Try it ->
Starting with the line that contains "Task: Select the Automatic region option", copy every line through the end of the listing, exactly and only those. No pictures should appear in the copy.
*** Opening of Information given ***
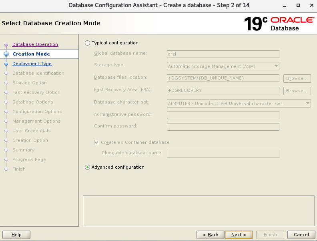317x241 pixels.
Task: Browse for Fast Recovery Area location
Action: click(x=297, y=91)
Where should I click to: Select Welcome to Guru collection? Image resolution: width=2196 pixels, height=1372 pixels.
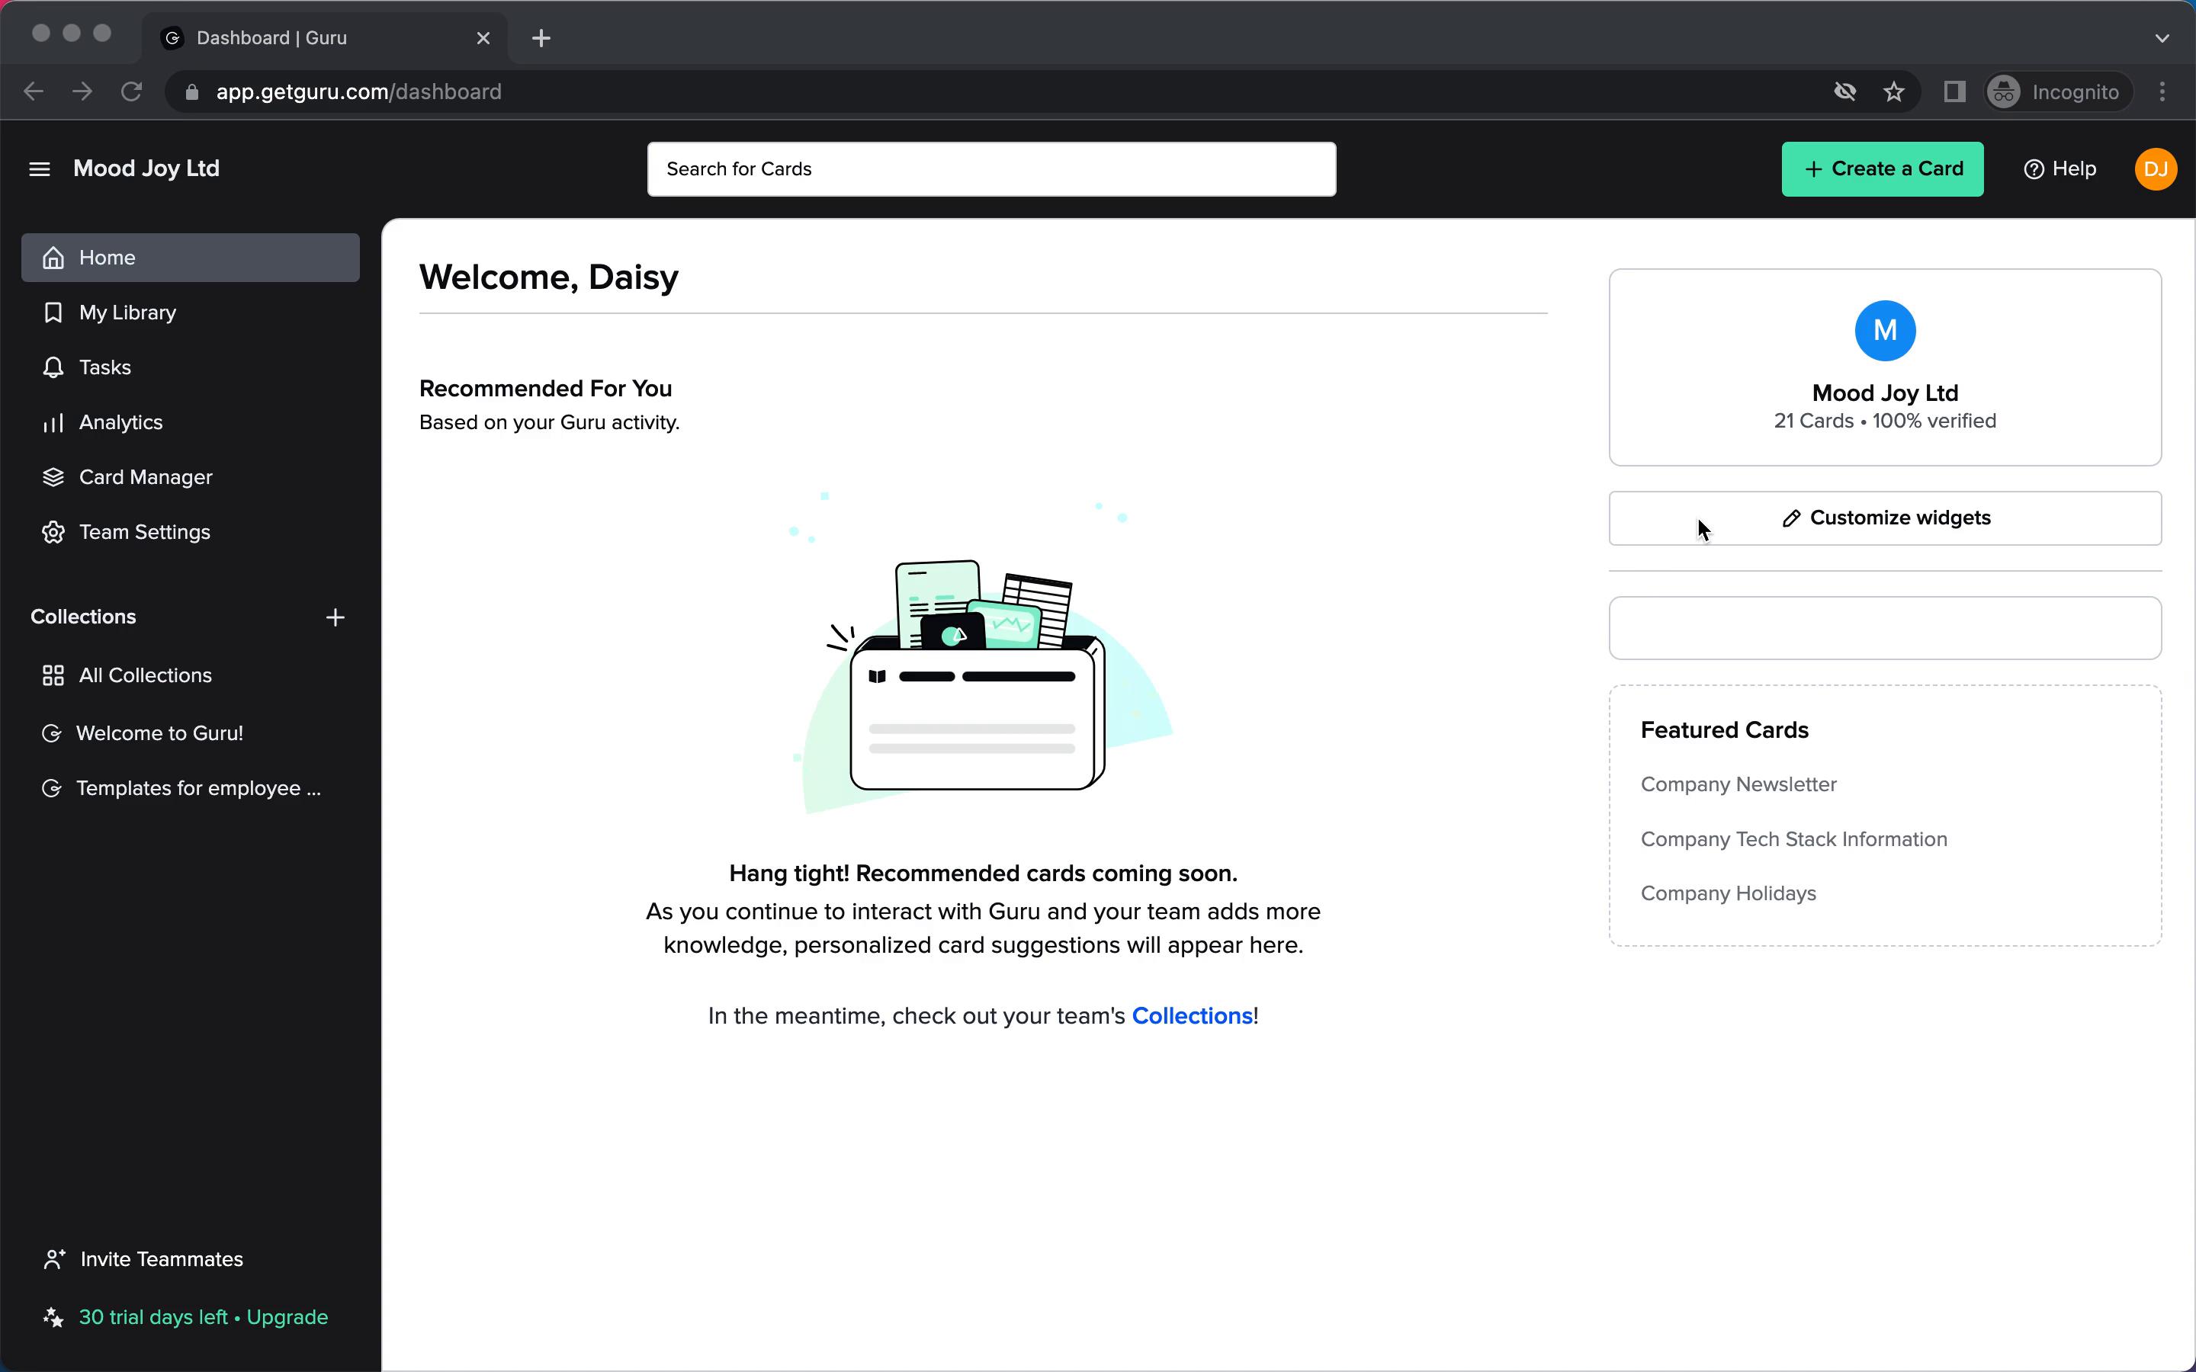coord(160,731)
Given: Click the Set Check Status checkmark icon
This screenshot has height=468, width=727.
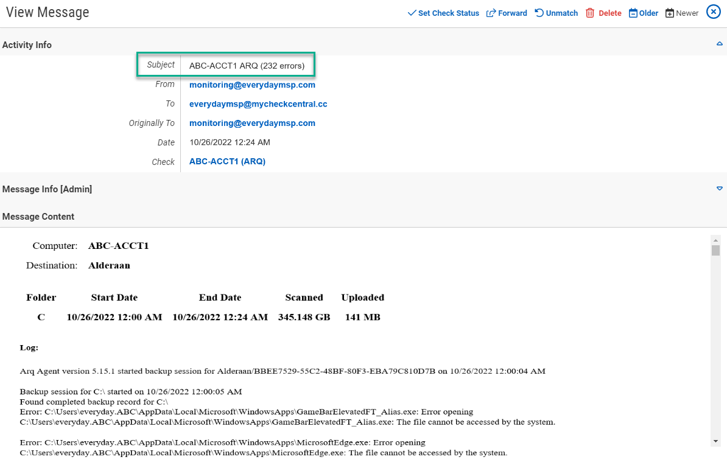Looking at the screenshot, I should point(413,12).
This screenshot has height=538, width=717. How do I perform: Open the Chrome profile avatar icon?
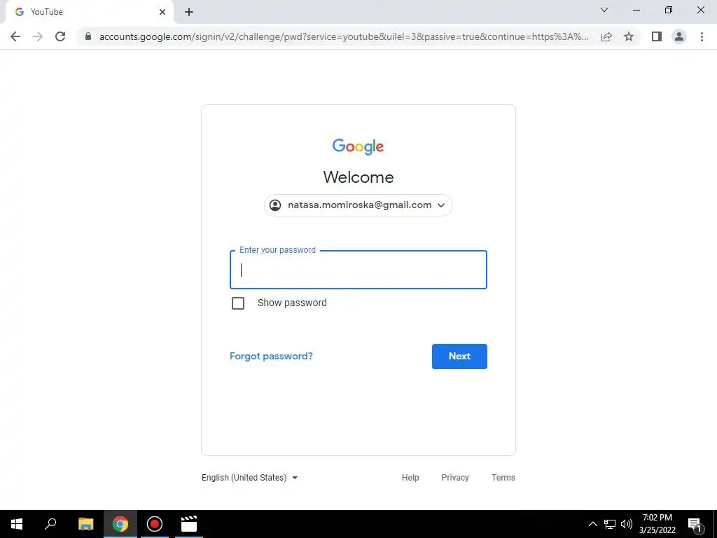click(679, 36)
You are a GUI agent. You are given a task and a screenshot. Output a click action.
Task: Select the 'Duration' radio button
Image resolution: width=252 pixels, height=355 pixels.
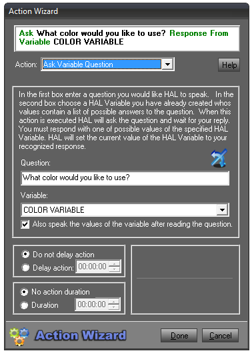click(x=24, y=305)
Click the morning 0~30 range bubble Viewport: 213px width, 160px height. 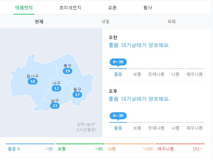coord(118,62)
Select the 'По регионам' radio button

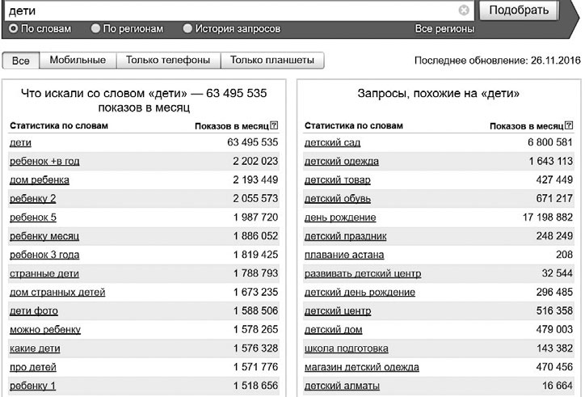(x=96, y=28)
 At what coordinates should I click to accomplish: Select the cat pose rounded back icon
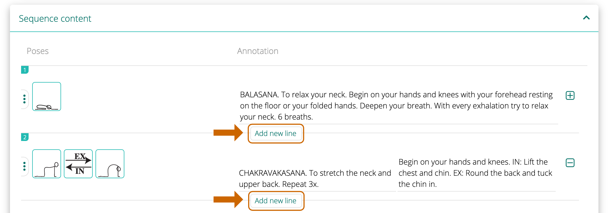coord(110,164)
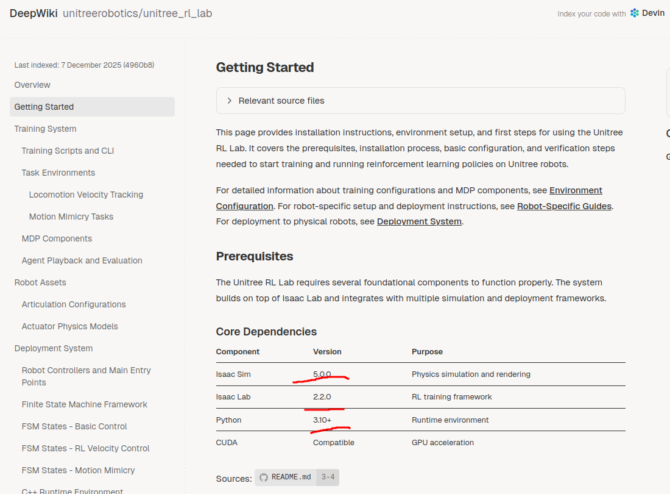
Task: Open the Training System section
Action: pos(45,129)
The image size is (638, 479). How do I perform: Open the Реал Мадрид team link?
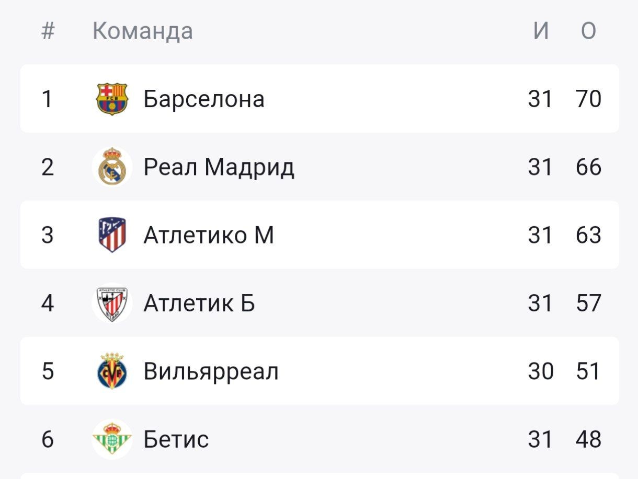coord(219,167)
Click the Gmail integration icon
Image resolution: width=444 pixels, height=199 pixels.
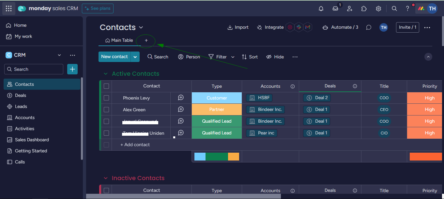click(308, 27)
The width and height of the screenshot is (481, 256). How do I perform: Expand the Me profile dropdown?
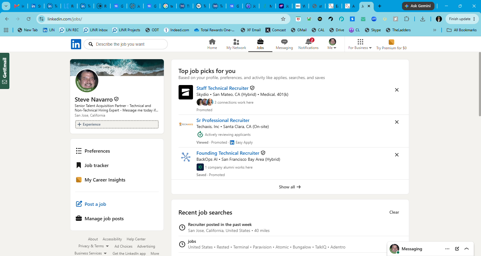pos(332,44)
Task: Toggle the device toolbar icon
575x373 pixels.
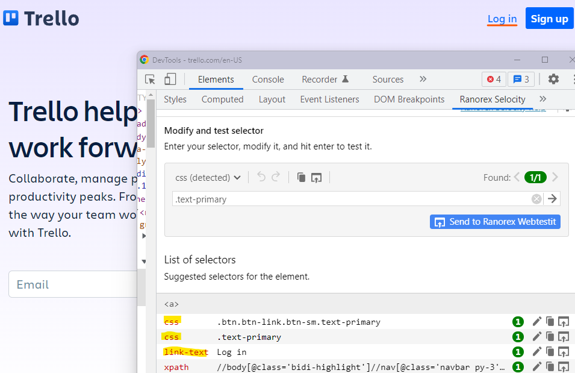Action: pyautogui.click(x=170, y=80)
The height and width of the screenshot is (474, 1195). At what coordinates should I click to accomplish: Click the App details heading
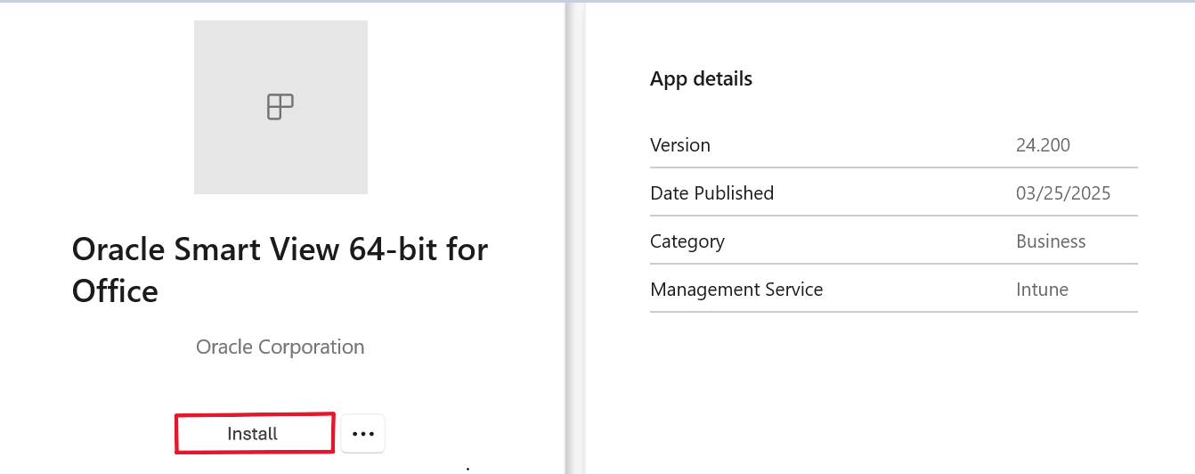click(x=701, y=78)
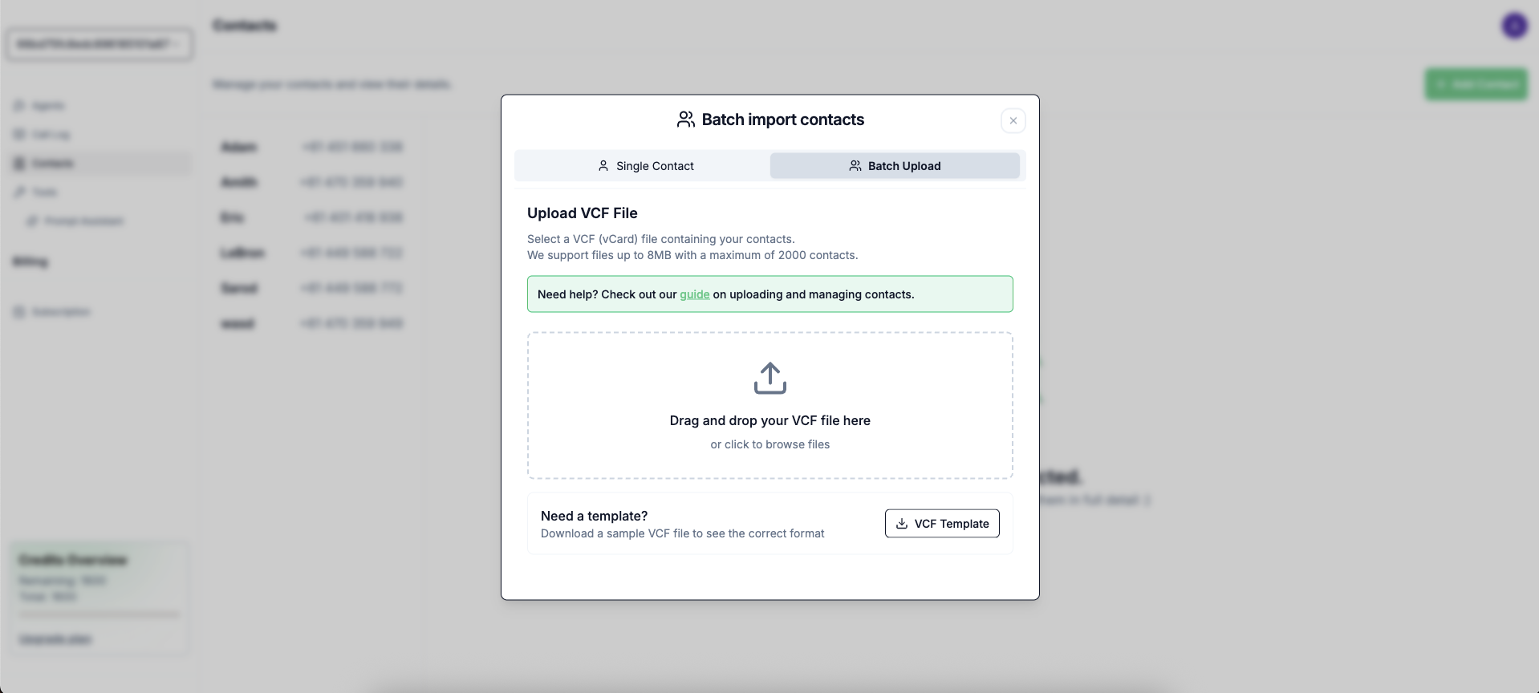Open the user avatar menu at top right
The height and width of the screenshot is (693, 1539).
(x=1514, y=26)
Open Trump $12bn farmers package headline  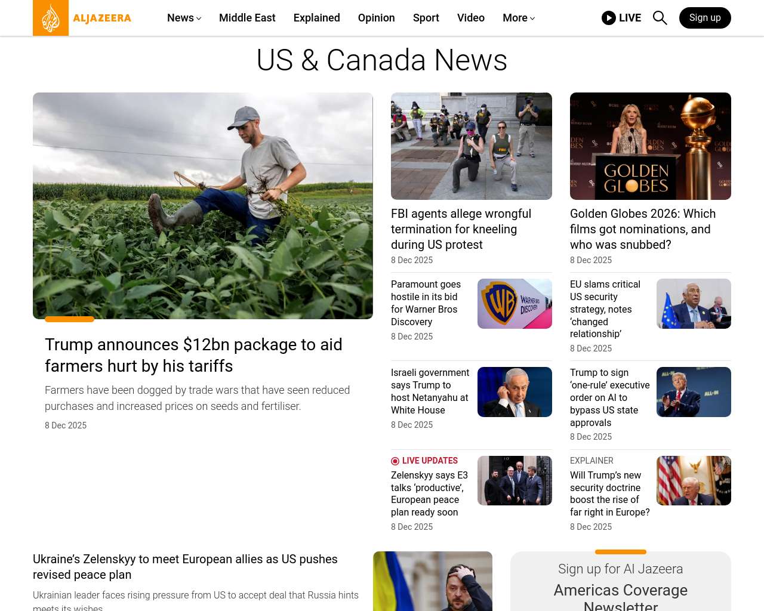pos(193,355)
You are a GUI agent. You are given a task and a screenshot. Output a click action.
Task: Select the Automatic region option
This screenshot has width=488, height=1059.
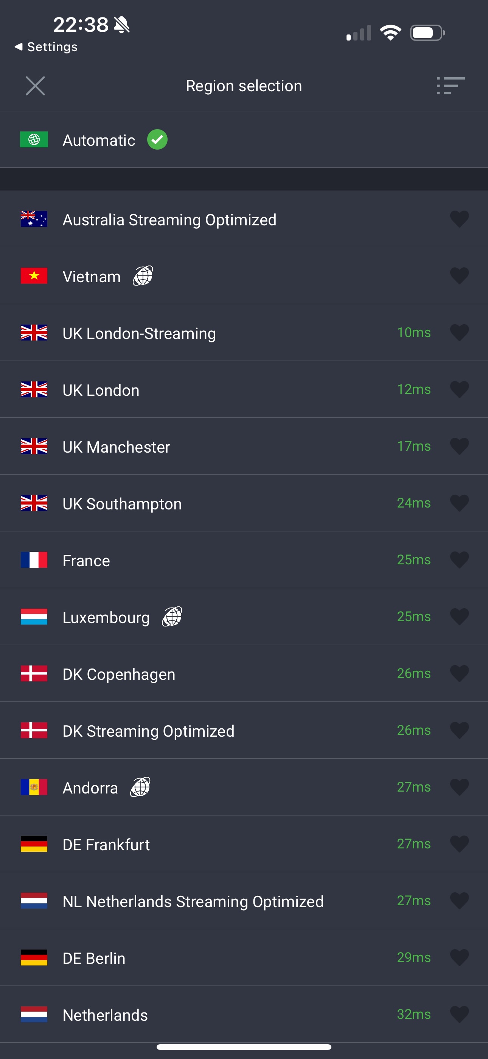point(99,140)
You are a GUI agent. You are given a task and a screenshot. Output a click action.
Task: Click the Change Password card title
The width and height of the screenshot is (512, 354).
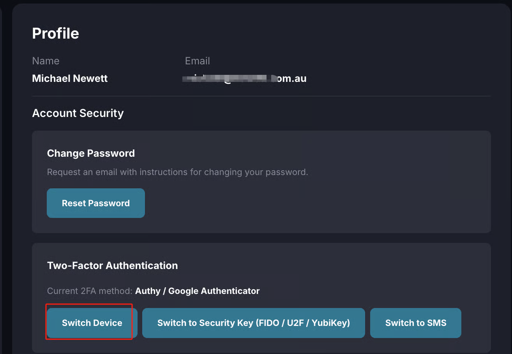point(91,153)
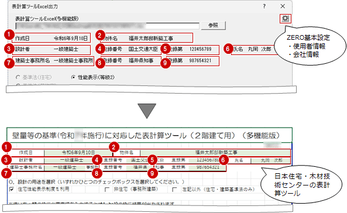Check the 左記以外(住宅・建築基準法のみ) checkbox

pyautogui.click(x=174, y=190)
*** Close of Information given ***
Result of the task ->
Task: Select the Automatic region option
This screenshot has width=488, height=1059.
point(99,140)
You are a GUI agent. You are given a task and a screenshot. Output a click action.
Task: Click the Change Password card title
The width and height of the screenshot is (512, 354).
point(91,153)
Check the 左記以外(住宅・建築基準法のみ) checkbox

pyautogui.click(x=174, y=190)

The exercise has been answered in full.